#### [YOUR TASKS]
a – Set down the stretch of the Schwarzschild mass thread from "Can you take" through "of current research.", word for word.
b – Write the next part of the forum thread on Schwarzschild mass, starting after its final sentence.

#### [SOURCE]
And Logarythmic, I was also about to ask for context when I saw that p beat me to the punch, as it were! The obvious guess is that you are asking about the parameter "m" in the standard form of the line element for the Schwarzschild vacuum solution, but if so, "Schwarzschild mass" is not a standard term in the literature. Mass is tricky in gtr. By the way, I think p did a fine job with the Wikipedia article http://en.wikipedia.org/w/index.php?title=Mass_in_general_relativity&oldid=83547460, although the usual caveats apply for anyone reading a later version.
 
  • #4
Well, the context is like this: the equations of orbital motion of a two-body problem in GR only depend on two parameters, the Schwarzschild masses. How can I explain what this is just by using a few words? Are there any relations to the Newtonian masses?
 
  • #5
Mass of a Schwarzschild object?

Hi, Logarythmic,

Logarythmic said:
Well, the context is like this: the equations of orbital motion of a two-body problem in GR only depend on two parameters, the Schwarzschild masses. How can I explain what this is just by using a few words? Are there any relations to the Newtonian masses?

Where are you reading or hearing this? I think there is some confusion.

Can you take a look at the discussion of test particle motion in the Schwarzschild vacuum soltuion in a standard gtr textbook, such as the ones listed on this page? http://www.math.ucr.edu/home/baez/RelWWW/reading.html#gtr [Broken] Barring that, can you look at this old post by myself? http://www.math.ucr.edu/home/baez/PUB/effpot [Broken] Is this what you are asking about?

If so, note that only one mass parameter appears, because the Schwarzschild vacuum solution describes a spherically symmetric static gravitational field (according to gtr) outside an isolated nonrotating object, and the "test particles" are assumed to have a mass so small thay they do not appreciably disturb this ambient gravitational field. As we sometimes say, the Schwarzschild vacuum solution solves the one-body problem in gtr; the two-body problem is much more difficult and remains the subject of current research.

There is no notion of "Schwarzschild mass" (at least, no such notion is known to me), although I sometimes see mention of "Schwarzschild objects" or "Schwarzschild masses" (but that is just shorthand for "an isolated nonrotating object producing a static spherically symmetric gravitational field", which, it must be admitted, is quite a mouthful.)

#### [DATA RECORDS]
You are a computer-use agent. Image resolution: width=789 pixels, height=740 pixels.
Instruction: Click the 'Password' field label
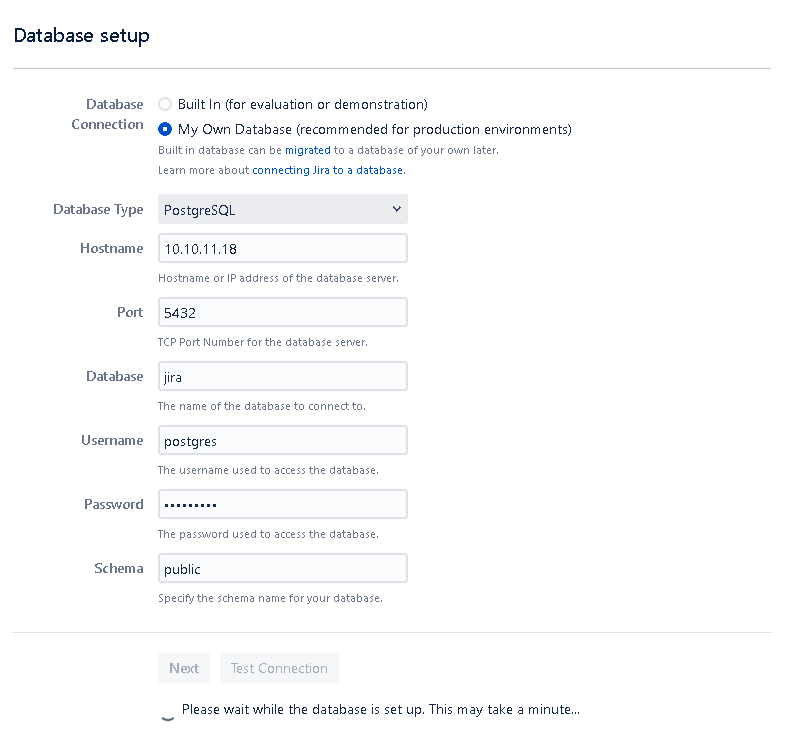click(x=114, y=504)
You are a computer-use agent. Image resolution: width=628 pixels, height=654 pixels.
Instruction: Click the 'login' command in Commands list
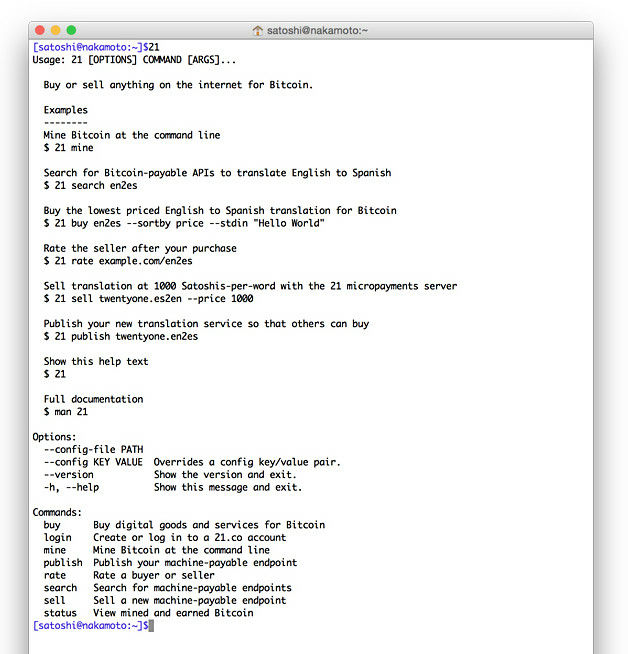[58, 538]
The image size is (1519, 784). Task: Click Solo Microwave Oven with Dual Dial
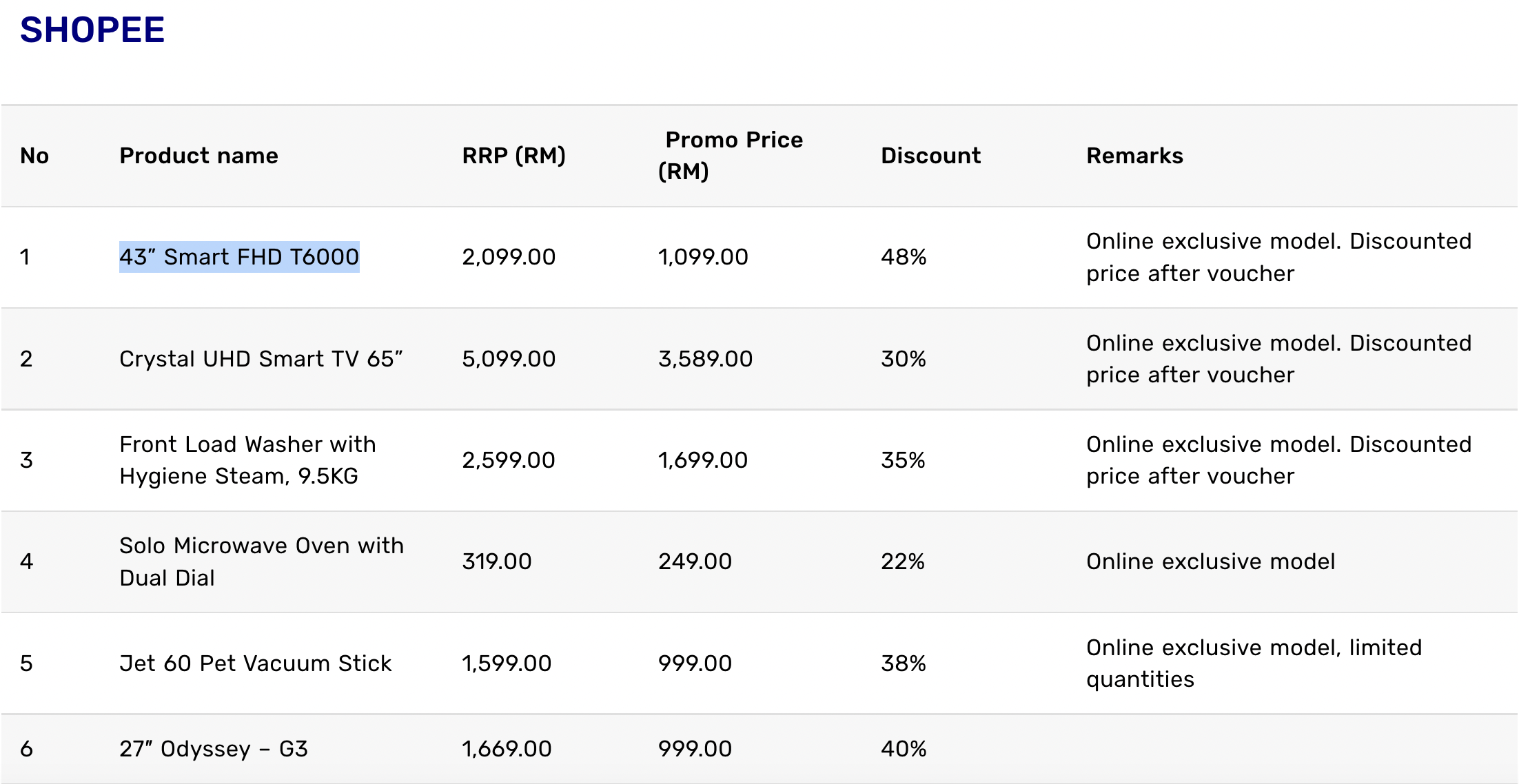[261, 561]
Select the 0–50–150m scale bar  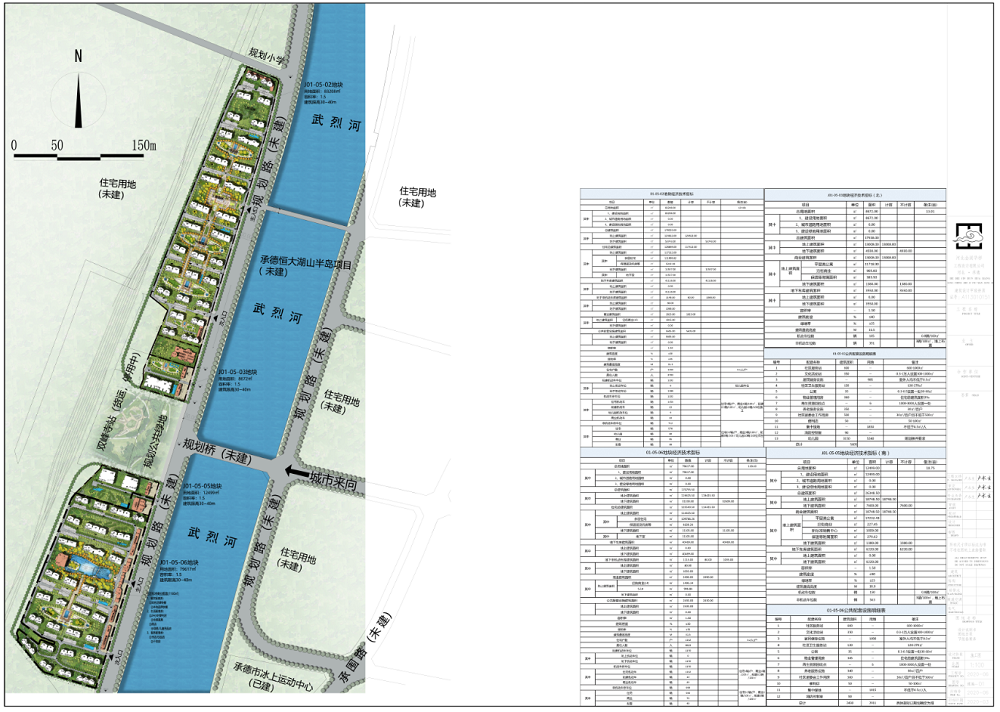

#### [RESPONSES FOR EACH TASK]
a –
Can you take a look at the discussion of test particle motion in the Schwarzschild vacuum soltuion in a standard gtr textbook, such as the ones listed on this page? http://www.math.ucr.edu/home/baez/RelWWW/reading.html#gtr [Broken] Barring that, can you look at this old post by myself? http://www.math.ucr.edu/home/baez/PUB/effpot [Broken] Is this what you are asking about?

If so, note that only one mass parameter appears, because the Schwarzschild vacuum solution describes a spherically symmetric static gravitational field (according to gtr) outside an isolated nonrotating object, and the "test particles" are assumed to have a mass so small thay they do not appreciably disturb this ambient gravitational field. As we sometimes say, the Schwarzschild vacuum solution solves the one-body problem in gtr; the two-body problem is much more difficult and remains the subject of current research.

b –
Without context, I can only assume that you are asking about the mass parameter [tex]m[/tex] which appears in the standard line element expressing the Schwarzschild solution
[itex] ds^2 = -(1-2m/r) \, dt^2 + 1/(1-2m/r) \, dr^ 2 + r^2 \, \left( d\theta^2 + \sin(\theta)^2 \, d\phi^2 \right), [/itex]
[itex] -\infty < t < \infty, \; 2 m < r < \infty, \; 0 < \theta < \pi, \; -\pi < \phi < \pi [/itex]
(this defines the metric tensor in terms of the Schwarzschild chart in the exterior region), should be related to the notion of mass familiar from Newtonian physics.

If so, it is fair to ask: how is this parameter related to the mass of the aforementioned nonrotating object (generating a static spherically symmetric gravitational field), as treated in Newtonian gravitation?

The answer comes in part from considering the "Newtonian limit of general relativity" (weak ambient fields or equivalently spacetime models with small curvatures, plus slowly moving test particles in said spacetime models), which gives a rather general way to find the relationship between various Newtonian concepts and analogous concepts in gtr, and in part from considering the "far field region" of the Schwarzschild vacuum, i.e. studying this particular spacetime model. Far from the object, the curvatures are weak, and orbiting test particles are also slowly moving, so we can compare a Keplerian analysis (Newtonian gravitation) with the result of the analysis of test particle motion in the Schwarzschild vacuum. This allows us to identify the parameter m above with the Kepler mass, as deduced from observations of test particles in distant circular orbits, as measured by distant observers.

In addition to these elementary considerations (which are discussed in detail in almost every gtr textbook), there are some further considerations which are quite a bit trickier. http://en.wikipedia.org/w/index.php?title=Mass_in_general_relativity&oldid=83547460 should give you some idea of some of these issues.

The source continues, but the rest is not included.